--- Stored entries ---

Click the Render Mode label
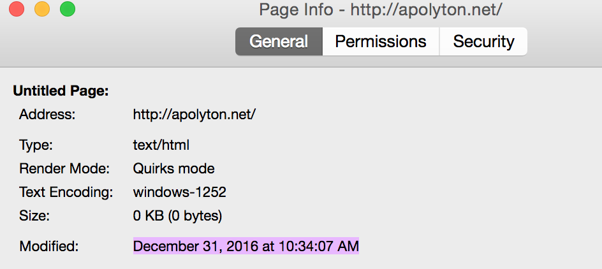Screen dimensions: 602x269 64,169
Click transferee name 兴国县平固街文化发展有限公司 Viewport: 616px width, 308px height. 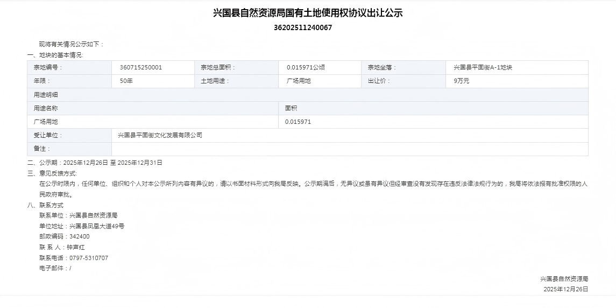pyautogui.click(x=160, y=135)
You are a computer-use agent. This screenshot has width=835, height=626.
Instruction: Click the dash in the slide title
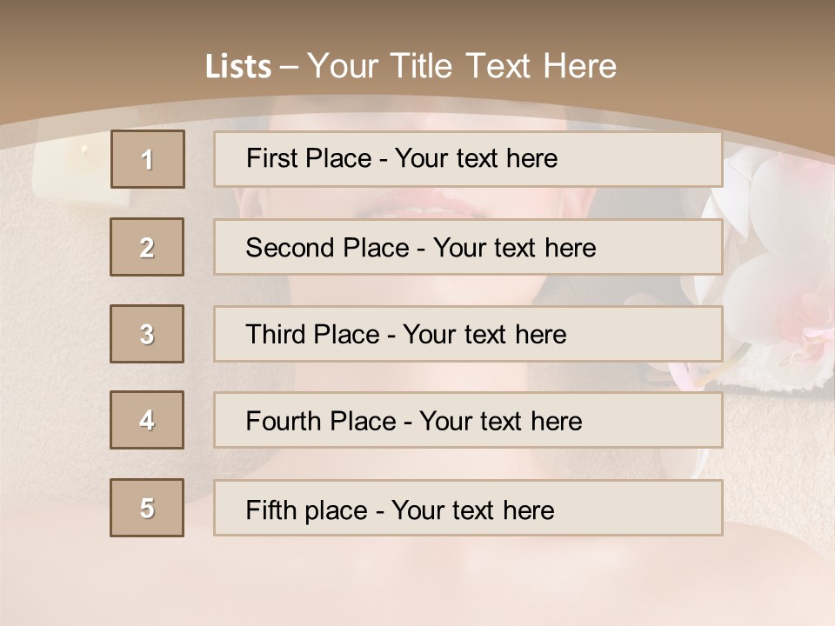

--- Task description ---
Arrange the lines of the listing from the line with "You are a computer-use" through the end of the listing as a numbered list, skipping any blank lines and leaving out the pictures.

--- In response ---
1. You are a computer-use agent. This screenshot has width=835, height=626.
2. Instruction: Click the dash in the slide title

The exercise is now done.